My experience with Jupiter has been that seeing that fully supports 250x in an 8, 10 or 20" is revealing a high intermediate level of detail, not what I consider the truly small stuff. The 250x to 275x level of resolution for planetary features is a notch past where my 110ED or 127 Mak top out for example, even when the seeing is much better than that. Things are just starting to get interesting at this point, rather than providing a high water mark for large aperture.
In some of these discussions, I wonder if folks have actually observed many of the smaller details. There is another range that emerges when the seeing settles enough to support 350x and beyond. The 8" SCT is running out of gas at about 300+ actual (Jupiter and Mars), but the 10" and 20" are revealing ever smaller features. These smaller features are not well recognized or observed at 250x: The inner structure of the GRS is increasingly resolved, the smallest of the white ovals in the SSTB, red ovals in other belts/near the poles, etc. Very good planetary seeing will show the moons transiting all the way across even when the contrast is somewhat muted vs. the features below. This sort of seeing is not common here, and even on the few nights it does occur, it rarely lasts more than an hour before it degrades a notch or two (diurnal breezes.)
Even on the nights here where I am able to use 350 or even a little over 400x briefly with the 10", things are not quite as stable as I have experienced on the best nights further south. There is another level beyond this, when the seeing is truly excellent, where 500x and above are steady; but that is not for the 10", it is where the 20" will really show what it can do.
Keep in mind that I don't magnify for magnification's sake or based on simple rules of thumb. I stop when I find the optimum for the seeing/scope/my eye: the optimum is the last level that is stable enough to reveal things that might only be suspected at the next increment below, or increasingly blurred/shifting in focus at the next level above.

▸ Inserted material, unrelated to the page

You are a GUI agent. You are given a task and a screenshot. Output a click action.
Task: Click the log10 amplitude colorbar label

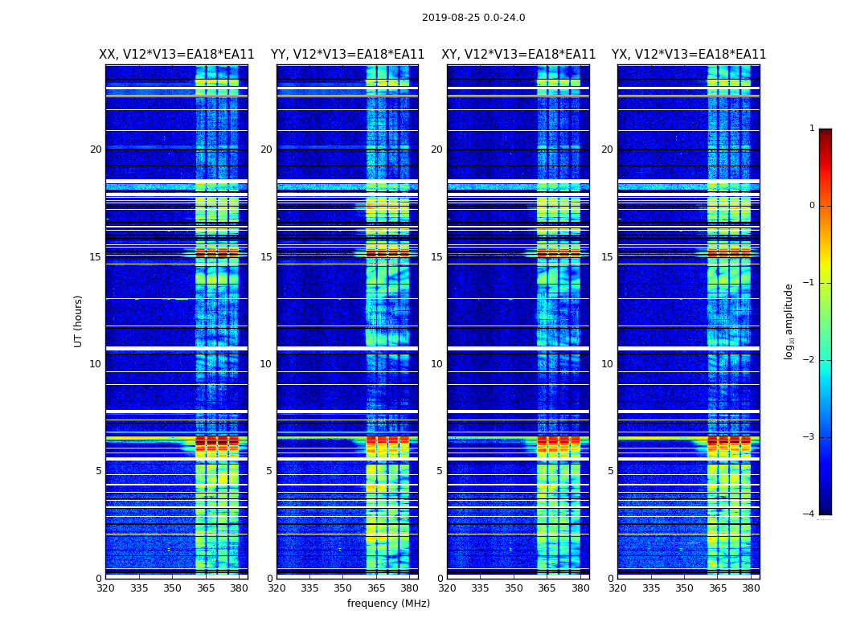(x=789, y=322)
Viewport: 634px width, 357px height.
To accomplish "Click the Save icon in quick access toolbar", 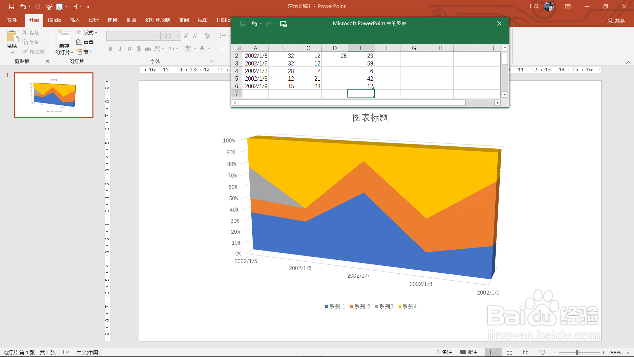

I am puzzled by calling clouds around Olympus Mons "high contrast." They aren't, or at least not typically. The clouds typically aren't as high albedo as the polar cap, and they are set against some of the brighter terrain. Often they are missing, sometimes allowing Olympus to be detected as patch in its own right, and not responding to filters that would reveal the clouds. They seem quite variable (with the Arsia Mons area being even more so) with level and contrast changing in appearance over hours or days and probably seasonal as well. The visibility is also dependent on the seeing...very much like the white ovals in the SSTB/SSTB which often have only muted contrast with the varying intensity of the beige/tan belts. (As such those ovals serve as indicators of the seeing.)